All of the entries should be restated word for word, but without their pictures.

[Stored data]
····················

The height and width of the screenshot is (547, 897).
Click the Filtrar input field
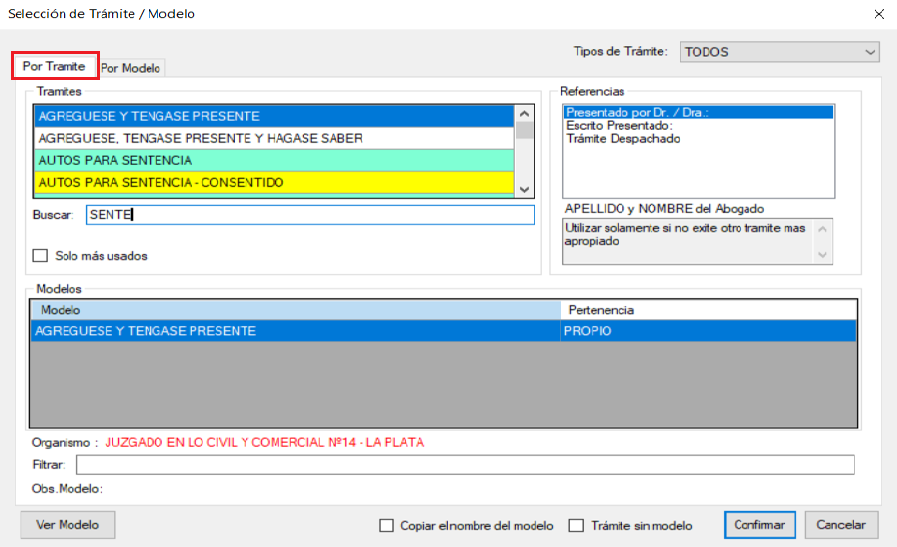[465, 464]
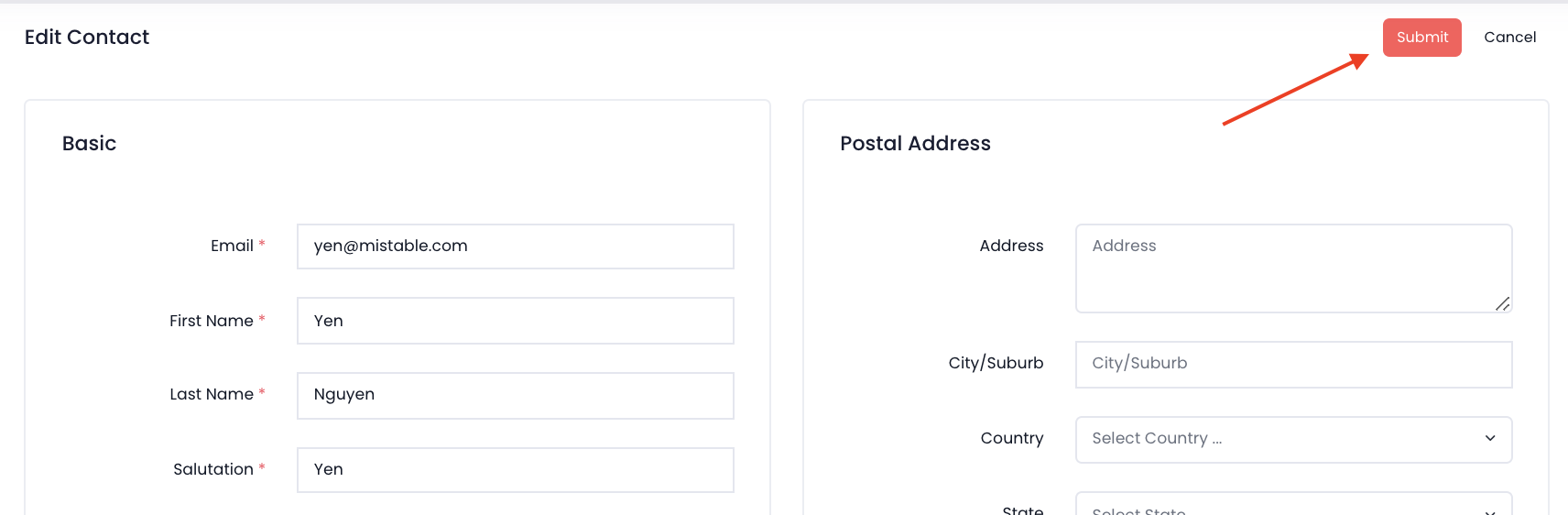The image size is (1568, 515).
Task: Focus the City/Suburb input field
Action: pos(1292,364)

····················

• _Expected output_
The height and width of the screenshot is (547, 897).
Click the Filtrar input field
[465, 464]
The image size is (1568, 515).
Task: Focus the City/Suburb input field
Action: pos(1292,364)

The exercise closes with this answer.